__Supplied data__
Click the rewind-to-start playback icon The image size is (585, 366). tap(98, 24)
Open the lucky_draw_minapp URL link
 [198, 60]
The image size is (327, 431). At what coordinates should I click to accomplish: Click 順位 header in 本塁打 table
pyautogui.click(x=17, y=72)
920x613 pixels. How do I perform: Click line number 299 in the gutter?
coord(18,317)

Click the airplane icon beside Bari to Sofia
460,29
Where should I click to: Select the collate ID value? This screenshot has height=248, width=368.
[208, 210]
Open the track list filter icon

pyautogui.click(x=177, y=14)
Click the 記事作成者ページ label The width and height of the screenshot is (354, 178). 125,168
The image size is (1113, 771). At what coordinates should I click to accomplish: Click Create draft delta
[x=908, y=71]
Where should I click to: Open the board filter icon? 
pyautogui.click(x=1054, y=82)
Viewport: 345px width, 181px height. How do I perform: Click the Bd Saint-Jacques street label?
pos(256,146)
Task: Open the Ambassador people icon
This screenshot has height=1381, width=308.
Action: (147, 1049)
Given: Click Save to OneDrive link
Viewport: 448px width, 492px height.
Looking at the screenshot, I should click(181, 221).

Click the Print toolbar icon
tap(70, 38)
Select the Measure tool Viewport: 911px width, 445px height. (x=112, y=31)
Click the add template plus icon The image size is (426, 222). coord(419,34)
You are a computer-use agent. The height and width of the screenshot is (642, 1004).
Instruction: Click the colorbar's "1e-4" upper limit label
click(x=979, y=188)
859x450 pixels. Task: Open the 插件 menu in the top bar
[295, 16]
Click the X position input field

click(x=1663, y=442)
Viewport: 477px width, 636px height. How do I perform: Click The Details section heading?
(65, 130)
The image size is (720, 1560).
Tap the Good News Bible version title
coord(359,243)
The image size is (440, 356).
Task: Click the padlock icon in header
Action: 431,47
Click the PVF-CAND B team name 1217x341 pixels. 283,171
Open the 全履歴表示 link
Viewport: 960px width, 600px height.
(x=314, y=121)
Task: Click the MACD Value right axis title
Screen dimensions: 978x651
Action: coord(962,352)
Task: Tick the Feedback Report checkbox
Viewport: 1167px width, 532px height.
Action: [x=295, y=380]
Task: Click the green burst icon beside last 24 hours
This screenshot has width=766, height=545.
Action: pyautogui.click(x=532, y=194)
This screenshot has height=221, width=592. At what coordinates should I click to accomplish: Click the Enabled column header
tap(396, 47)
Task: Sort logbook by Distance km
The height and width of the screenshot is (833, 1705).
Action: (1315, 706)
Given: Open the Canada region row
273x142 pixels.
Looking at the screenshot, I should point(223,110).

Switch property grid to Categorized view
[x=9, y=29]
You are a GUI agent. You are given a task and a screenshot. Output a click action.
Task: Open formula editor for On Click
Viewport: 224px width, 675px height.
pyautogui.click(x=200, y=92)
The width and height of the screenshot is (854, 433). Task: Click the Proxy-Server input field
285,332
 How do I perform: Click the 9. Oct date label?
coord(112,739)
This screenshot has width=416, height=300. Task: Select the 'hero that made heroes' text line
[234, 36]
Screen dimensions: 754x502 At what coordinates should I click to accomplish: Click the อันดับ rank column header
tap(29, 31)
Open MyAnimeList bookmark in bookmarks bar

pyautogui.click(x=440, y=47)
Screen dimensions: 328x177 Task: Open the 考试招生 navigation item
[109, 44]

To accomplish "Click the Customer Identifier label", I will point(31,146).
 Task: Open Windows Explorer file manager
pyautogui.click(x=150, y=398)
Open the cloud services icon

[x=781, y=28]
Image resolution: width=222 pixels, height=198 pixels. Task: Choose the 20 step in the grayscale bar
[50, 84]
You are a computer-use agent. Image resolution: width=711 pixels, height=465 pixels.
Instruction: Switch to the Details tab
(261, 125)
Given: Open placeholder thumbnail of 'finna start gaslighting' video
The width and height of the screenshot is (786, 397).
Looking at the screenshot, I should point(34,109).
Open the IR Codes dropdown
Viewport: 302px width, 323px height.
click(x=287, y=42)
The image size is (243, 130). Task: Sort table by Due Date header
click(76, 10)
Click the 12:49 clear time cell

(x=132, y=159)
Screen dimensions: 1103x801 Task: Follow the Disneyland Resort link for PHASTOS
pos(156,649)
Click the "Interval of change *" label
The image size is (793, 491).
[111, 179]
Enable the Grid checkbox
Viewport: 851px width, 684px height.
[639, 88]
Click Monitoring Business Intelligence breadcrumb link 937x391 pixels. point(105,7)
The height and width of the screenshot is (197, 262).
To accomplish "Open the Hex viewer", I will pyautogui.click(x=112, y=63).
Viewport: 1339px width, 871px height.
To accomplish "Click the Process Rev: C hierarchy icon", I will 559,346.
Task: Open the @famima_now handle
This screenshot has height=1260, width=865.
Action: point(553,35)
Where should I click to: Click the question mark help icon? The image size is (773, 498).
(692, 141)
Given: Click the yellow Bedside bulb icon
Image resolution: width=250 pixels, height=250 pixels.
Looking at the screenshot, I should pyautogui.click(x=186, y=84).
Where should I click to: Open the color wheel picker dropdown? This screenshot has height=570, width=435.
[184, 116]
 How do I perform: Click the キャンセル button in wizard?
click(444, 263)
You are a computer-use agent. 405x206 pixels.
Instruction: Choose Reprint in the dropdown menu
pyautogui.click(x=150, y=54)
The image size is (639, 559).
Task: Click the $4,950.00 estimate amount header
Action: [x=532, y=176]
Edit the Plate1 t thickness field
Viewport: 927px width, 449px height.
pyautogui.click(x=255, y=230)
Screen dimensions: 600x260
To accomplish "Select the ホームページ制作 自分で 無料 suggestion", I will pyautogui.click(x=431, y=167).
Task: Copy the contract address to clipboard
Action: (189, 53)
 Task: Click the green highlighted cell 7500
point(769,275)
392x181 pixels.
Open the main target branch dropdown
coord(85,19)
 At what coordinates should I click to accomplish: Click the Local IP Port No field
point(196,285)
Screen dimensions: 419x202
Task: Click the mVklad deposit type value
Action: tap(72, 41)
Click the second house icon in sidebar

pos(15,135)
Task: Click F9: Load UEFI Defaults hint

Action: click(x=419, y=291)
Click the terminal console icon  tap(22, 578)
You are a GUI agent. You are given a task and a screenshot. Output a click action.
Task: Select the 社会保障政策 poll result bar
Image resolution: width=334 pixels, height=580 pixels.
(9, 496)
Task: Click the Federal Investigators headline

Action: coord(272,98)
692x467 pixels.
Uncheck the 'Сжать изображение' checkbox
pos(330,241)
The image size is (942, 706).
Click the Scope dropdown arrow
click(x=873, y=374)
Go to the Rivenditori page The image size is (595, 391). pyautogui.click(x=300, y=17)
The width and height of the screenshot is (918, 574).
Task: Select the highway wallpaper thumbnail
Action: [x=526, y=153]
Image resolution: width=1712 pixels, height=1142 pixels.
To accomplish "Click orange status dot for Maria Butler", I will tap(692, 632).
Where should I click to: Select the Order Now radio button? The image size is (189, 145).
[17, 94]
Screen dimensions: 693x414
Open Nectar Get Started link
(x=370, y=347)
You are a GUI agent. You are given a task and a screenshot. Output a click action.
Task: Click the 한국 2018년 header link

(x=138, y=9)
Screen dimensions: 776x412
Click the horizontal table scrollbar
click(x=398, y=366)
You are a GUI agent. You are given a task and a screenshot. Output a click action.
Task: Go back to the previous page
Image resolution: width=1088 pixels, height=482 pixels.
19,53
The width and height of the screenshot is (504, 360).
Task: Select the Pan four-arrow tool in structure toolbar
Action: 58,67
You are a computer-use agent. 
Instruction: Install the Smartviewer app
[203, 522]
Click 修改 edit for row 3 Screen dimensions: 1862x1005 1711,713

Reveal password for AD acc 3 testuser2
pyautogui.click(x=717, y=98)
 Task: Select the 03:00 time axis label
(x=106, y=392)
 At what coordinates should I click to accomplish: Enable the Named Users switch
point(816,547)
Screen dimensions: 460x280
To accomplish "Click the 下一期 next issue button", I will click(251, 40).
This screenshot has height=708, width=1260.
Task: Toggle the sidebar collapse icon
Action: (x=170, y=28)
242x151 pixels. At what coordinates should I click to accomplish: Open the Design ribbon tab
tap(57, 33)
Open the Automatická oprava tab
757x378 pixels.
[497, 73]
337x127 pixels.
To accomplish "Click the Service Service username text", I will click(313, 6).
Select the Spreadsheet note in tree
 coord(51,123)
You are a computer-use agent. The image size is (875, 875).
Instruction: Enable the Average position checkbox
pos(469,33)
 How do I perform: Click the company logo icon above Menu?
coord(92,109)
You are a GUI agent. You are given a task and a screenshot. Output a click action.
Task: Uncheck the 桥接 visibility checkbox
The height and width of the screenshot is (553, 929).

__Task requirements__
Write out the part of the listing that opens with the line containing "The image size is (720, 1560)." and closes with the line containing "Action: 431,47", keeping every line exactly the same.

__Exercise response__
The image size is (720, 1560).
Tap the Good News Bible version title
coord(359,243)
The image size is (440, 356).
Task: Click the padlock icon in header
Action: 431,47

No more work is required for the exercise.